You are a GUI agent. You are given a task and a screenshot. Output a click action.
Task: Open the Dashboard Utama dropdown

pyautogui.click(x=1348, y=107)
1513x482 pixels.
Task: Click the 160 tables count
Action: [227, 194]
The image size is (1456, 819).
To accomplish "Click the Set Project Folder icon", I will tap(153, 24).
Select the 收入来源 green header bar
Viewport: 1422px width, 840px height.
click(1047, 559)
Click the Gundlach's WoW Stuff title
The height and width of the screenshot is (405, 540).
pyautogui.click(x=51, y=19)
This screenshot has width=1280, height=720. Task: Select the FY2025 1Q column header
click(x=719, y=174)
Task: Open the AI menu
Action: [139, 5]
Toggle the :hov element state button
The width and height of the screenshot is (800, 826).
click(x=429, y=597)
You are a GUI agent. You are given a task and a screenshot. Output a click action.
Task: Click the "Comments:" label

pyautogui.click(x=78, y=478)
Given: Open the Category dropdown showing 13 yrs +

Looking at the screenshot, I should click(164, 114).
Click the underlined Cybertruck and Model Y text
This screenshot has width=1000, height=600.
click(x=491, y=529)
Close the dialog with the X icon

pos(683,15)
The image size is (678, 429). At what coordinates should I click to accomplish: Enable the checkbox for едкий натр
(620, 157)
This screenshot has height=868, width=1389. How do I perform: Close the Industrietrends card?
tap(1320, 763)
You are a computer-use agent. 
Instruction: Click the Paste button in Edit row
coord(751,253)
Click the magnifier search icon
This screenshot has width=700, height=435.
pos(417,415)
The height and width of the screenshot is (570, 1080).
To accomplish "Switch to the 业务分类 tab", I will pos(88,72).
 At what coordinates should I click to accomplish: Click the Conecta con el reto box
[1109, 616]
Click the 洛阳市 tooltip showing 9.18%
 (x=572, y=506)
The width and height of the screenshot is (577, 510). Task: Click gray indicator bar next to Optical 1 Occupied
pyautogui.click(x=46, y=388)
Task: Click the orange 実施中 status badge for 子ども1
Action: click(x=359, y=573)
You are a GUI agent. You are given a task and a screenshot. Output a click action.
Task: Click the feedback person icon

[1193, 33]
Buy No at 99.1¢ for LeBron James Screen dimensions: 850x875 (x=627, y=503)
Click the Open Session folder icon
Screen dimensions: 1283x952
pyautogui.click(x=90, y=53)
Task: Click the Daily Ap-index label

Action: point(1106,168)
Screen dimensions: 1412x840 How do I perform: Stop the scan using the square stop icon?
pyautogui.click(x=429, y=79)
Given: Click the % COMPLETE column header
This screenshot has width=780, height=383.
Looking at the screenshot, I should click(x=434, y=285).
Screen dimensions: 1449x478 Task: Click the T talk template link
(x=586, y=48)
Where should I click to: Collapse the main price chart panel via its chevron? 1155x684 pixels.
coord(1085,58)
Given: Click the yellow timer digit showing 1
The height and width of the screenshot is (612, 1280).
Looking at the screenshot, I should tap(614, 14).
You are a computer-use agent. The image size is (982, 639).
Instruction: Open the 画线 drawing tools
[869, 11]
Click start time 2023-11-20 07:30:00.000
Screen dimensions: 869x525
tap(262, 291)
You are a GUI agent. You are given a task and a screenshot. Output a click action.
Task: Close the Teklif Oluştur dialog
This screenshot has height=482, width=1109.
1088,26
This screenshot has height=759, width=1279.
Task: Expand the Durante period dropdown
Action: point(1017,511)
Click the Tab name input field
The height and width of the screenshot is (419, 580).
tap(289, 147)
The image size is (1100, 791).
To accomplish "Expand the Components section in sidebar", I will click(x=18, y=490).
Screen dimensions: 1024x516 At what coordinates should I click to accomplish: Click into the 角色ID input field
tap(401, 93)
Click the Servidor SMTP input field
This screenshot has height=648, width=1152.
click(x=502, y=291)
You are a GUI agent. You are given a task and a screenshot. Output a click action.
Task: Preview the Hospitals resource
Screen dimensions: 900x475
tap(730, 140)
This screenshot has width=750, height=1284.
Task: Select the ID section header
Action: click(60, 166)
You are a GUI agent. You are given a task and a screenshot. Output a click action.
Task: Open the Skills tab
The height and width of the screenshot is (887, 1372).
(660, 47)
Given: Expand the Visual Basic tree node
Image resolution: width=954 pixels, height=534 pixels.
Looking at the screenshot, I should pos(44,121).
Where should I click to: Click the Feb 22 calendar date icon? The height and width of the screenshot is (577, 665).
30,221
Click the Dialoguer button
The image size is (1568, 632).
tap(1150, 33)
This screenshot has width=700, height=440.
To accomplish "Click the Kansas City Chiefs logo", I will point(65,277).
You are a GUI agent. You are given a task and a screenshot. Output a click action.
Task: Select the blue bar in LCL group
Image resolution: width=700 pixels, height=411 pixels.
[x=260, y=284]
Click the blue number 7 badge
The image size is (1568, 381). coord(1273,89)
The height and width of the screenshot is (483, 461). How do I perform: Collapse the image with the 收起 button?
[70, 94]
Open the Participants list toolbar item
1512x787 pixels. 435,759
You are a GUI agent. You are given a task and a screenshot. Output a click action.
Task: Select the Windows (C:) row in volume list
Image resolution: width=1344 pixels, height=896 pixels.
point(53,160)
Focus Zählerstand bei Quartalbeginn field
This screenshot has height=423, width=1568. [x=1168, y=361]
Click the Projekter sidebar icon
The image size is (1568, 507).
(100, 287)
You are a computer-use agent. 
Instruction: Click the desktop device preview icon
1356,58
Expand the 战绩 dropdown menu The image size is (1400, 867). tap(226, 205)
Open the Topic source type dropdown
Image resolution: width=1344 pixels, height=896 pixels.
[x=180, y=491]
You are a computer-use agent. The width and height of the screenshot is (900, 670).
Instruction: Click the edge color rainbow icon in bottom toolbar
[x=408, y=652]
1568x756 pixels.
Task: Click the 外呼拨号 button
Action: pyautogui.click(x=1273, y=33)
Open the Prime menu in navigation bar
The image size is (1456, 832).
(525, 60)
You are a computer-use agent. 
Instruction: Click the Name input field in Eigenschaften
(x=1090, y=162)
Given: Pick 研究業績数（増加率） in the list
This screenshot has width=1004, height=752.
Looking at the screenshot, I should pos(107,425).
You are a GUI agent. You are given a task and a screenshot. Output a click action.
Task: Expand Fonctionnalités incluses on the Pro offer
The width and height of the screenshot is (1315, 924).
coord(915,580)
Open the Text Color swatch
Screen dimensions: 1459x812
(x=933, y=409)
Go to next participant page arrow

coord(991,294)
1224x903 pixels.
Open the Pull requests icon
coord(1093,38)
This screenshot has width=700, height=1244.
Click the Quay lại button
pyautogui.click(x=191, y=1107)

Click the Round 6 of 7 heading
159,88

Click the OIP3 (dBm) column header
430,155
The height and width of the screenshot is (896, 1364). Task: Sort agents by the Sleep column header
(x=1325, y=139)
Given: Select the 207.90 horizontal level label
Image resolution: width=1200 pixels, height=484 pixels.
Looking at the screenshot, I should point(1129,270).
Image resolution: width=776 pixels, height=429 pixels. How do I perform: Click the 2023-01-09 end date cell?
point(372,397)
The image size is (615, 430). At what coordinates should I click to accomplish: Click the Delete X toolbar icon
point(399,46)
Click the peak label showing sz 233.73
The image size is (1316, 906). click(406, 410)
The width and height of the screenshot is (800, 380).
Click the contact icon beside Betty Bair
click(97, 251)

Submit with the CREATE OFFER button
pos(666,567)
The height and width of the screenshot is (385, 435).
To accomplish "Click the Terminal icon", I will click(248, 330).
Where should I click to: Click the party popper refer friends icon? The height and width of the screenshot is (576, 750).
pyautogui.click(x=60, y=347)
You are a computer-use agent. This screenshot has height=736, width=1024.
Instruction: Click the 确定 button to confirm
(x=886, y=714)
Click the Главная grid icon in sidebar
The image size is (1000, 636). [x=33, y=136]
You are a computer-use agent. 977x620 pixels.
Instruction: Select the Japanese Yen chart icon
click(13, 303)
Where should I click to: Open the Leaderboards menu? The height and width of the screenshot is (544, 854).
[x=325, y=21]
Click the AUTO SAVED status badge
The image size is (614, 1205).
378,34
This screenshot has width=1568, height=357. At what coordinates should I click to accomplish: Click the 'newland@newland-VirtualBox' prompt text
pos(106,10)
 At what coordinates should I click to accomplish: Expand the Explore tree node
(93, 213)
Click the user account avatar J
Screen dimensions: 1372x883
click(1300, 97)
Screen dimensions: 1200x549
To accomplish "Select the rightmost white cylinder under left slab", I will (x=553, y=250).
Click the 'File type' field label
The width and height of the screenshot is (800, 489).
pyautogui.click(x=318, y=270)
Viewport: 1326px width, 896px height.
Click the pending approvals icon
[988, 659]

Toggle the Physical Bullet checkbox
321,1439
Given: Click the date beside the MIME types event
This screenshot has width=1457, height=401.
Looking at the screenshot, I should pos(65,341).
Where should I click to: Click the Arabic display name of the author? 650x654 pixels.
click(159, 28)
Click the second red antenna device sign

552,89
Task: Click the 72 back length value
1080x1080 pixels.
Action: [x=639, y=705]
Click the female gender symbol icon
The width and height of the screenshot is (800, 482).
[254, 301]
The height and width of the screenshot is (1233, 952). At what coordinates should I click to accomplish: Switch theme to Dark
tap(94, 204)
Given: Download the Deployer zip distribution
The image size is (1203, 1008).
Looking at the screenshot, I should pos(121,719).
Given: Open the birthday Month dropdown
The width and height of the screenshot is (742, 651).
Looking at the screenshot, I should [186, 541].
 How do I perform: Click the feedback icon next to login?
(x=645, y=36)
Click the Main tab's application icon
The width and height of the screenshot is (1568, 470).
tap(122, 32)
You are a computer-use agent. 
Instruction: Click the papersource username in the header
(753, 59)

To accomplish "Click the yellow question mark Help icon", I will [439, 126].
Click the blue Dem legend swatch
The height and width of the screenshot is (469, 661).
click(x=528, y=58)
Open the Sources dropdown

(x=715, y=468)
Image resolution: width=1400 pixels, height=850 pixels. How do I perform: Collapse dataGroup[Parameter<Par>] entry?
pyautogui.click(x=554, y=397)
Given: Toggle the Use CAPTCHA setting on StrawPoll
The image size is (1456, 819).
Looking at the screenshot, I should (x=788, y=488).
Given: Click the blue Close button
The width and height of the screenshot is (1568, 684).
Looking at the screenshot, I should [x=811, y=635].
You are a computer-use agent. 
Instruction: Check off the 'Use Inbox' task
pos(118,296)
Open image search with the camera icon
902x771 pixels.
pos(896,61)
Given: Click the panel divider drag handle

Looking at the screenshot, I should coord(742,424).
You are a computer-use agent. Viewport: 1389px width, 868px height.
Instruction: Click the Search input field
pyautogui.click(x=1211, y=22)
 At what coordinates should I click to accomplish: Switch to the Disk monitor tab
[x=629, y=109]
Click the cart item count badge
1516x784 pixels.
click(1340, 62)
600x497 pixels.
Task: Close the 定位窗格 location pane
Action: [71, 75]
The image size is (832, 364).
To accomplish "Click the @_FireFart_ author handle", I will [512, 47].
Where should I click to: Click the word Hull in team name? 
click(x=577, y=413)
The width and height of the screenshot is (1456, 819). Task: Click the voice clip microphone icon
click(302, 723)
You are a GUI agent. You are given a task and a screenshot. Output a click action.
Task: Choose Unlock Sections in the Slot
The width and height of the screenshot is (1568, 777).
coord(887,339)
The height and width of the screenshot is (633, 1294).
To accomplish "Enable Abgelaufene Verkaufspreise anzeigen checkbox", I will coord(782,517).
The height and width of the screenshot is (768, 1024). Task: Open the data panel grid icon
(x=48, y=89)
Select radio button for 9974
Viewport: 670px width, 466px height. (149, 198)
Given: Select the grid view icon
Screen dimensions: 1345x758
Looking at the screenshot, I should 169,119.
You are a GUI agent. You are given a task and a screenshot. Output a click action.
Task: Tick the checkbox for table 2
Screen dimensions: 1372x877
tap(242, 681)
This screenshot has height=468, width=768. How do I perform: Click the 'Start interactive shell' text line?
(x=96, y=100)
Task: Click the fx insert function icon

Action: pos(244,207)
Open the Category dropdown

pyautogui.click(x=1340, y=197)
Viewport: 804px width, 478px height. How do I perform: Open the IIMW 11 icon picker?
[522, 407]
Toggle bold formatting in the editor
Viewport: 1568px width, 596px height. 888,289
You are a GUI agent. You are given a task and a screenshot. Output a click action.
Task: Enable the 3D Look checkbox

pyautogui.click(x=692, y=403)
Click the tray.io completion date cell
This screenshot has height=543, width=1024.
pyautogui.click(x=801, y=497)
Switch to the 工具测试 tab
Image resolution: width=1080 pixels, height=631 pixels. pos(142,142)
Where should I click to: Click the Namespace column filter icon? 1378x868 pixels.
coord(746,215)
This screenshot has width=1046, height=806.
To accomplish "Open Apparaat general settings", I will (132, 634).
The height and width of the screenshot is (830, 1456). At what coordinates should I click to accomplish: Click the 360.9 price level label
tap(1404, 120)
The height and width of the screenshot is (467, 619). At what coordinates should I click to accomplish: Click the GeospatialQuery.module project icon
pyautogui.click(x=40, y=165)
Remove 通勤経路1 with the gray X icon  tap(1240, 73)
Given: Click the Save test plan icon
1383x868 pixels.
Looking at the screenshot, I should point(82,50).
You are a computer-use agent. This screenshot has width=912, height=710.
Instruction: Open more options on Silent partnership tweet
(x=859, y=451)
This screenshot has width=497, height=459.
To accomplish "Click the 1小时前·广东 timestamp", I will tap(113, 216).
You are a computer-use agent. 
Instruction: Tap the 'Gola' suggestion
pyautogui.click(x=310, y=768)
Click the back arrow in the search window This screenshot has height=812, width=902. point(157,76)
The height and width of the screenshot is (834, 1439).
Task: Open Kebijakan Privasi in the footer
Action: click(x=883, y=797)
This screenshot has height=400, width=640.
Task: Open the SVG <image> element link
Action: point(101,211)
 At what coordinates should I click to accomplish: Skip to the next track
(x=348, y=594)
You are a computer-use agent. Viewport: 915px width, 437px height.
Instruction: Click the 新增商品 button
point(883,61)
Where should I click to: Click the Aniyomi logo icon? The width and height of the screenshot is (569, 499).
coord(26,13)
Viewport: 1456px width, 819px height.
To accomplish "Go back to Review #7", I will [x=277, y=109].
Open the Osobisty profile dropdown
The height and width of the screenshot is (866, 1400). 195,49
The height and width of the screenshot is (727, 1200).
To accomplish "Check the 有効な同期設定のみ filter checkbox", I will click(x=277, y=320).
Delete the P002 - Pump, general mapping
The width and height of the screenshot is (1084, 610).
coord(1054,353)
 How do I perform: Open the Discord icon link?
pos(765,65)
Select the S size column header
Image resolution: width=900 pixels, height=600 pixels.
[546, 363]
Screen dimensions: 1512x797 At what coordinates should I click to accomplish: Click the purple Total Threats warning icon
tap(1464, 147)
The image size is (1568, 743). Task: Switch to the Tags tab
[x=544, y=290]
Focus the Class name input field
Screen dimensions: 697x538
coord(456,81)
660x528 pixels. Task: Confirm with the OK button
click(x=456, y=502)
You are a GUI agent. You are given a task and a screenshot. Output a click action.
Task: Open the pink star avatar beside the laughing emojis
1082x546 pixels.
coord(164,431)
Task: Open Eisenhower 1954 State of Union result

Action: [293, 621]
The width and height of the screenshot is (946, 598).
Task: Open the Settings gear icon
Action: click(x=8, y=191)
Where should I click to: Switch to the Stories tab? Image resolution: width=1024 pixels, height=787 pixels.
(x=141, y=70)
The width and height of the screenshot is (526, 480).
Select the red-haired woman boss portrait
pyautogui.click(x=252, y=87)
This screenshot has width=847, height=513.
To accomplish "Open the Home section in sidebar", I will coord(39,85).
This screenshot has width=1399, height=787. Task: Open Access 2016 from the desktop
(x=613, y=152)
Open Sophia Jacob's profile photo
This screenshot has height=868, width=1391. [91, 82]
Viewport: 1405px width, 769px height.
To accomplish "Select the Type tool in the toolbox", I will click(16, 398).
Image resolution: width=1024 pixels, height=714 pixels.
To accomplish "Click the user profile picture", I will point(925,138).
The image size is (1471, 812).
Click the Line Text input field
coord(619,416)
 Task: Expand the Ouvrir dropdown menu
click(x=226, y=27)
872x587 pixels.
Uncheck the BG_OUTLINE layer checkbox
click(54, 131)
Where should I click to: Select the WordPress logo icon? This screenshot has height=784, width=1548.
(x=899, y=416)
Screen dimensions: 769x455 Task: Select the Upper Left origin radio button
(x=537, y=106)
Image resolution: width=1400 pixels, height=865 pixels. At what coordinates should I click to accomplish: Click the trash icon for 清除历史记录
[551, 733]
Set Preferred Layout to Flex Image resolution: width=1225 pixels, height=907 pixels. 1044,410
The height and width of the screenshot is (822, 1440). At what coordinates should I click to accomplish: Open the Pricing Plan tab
────────────────────
Transcribe the records exactly as they stand, from the line that contains "Viewport: 1456px width, 819px height." through the line that contains "coord(1054,353)", both of those lines included.

Viewport: 1456px width, 819px height.
To accomplish "Go back to Review #7", I will [x=277, y=109].
Open the Osobisty profile dropdown
The height and width of the screenshot is (866, 1400). 195,49
The height and width of the screenshot is (727, 1200).
To accomplish "Check the 有効な同期設定のみ filter checkbox", I will click(x=277, y=320).
Delete the P002 - Pump, general mapping
The width and height of the screenshot is (1084, 610).
coord(1054,353)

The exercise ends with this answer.